Evil Paradises: Dreamworlds of Neoliberalism by Mike Davis & Daniel Bertrand Monk

Evil Paradises: Dreamworlds of Neoliberalism by Mike Davis & Daniel Bertrand Monk

Author:Mike Davis & Daniel Bertrand Monk [Davis, Mike & Monk, Daniel Bertrand]
Language: eng
Format: epub
Tags: Politics, Sociology, Neoliberalism, Utopia, Dystopia, Non-Fiction, Urban, Political Economy
ISBN: 9781595587787
Google: WlSBoDFWbVwC
Amazon: 1595583920
Goodreads: 12556482
Publisher: New Press
Published: 2007-01-01T00:00:00+00:00


The Legacy of “Late” Slavery

Brazil was the largest-scale example since the Roman Empire of a slave-owning society. The extermination of indigenous peoples, of whom there were 2 million when the Portuguese invaded Brazil, was followed by the importation of millions of African workers, the first generation of the Brazilian working class, the productive base of successive export cycles that the colonizers imposed on Brazil: those of sugar, coffee, and rubber. The Portuguese administered the colony of Brazil as a royal property but acted with a brutal profit-making logic. Portuguese colonization differed in some important respects from the Spanish colonial model: while a university was set up in the Dominican Republic as early as the sixteenth century, Brazil had to wait until the twentieth century. The fundamental mechanisms of plunder and primitive accumulation, however, were similar.

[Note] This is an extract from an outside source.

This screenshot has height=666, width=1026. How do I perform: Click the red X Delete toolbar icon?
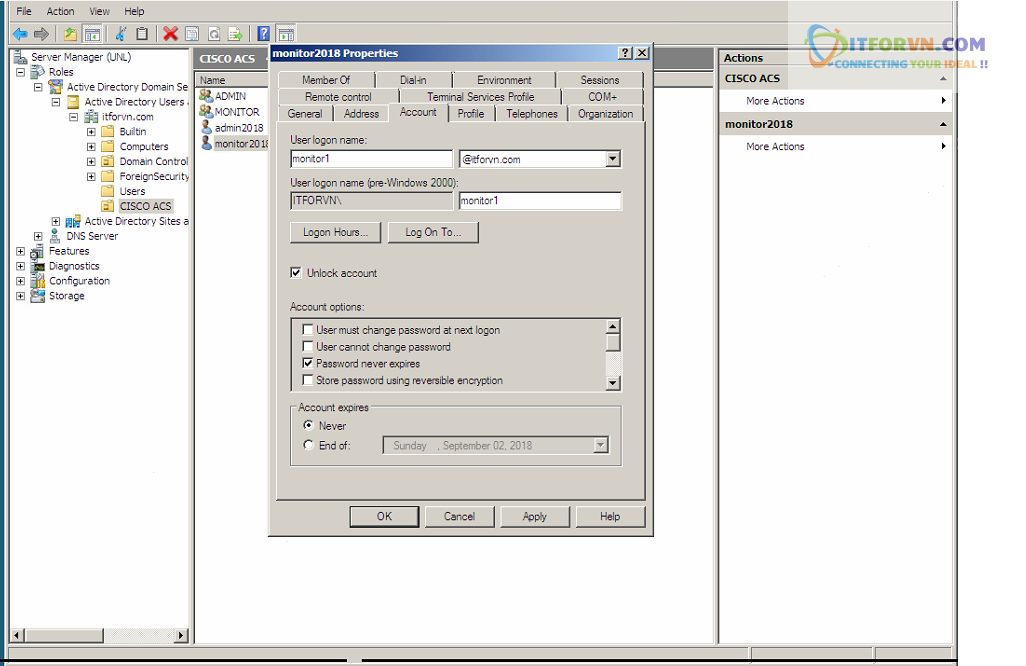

The real divergence in historical trajectories began with the Napoleonic invasions at the beginning of the nineteenth century. While Spain gloriously resisted, and the pictures of Velásquez immortalize this; the Portuguese crown fled Lisbon for Brazil, whose ports it quickly opened up to “friendly countries.” What seemed to be the embrace of liberal idelogy was, in fact, neocolonial dependence upon Great Britain, its main customer and creditor.

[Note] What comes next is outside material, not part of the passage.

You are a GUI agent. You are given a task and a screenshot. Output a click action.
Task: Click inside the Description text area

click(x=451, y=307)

The survival of slavery in Brazil, moreover, was directly linked to the arrival of the royal court in Rio de Janeiro. Independence, in the Brazilian case, was a pact among the elite, in which the end of colonization did not mean the establishment of a republic but rather the switch to a monarchy, in which succession to the throne took place through placing the crown on the head of the son of the Portuguese monarch. The farce was even clearer as the son of the king, crowned as Pedro I, proclaimed independence with a shout—“Independence or death!,”—without it being clear exactly what he was fighting against, as he had actually received the crown from the hands of his father. And, to make matters worse, his father addressed him with words that were highly offensive to the Brazilian people: “My son, place the crown on your head, before some adventurer does so.” The “adventurers” were the Brazilian people; and the coronation was the preemption of a real liberation led by a Brazilian Bolívar or San Martin.

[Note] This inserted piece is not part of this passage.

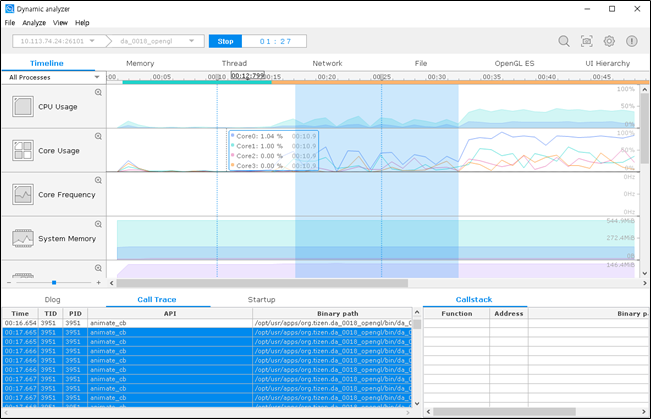The image size is (651, 419).
Task: Open the Analyze menu
Action: 34,22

The principal victims of this elite pact with monarchy were Afro-Brazilians, and slavery was officially abolished only in 1888, almost seven decades after independence. This “delay” had far-reaching legacies in the concentration of land ownership and the dispossession of former slaves. The crown, worried about rebellions of black workers, attempted to introduce new legislation that would restrict access to land, thereby guaranteeing the availability of labor, as the slaves would remain on the farms, now working as “free” wage earners.

The monarchy passed the crucial Lei de Terras (Land Law) in 1850, which defined the structure of land distribution in Brazil. Only those who had legalized their properties in the notaries’ offices, paying a sum to the crown, could be considered proprietors. The law automatically discriminated against the poor and prevented free slaves from becoming proprietors since they lacked money to pay taxes.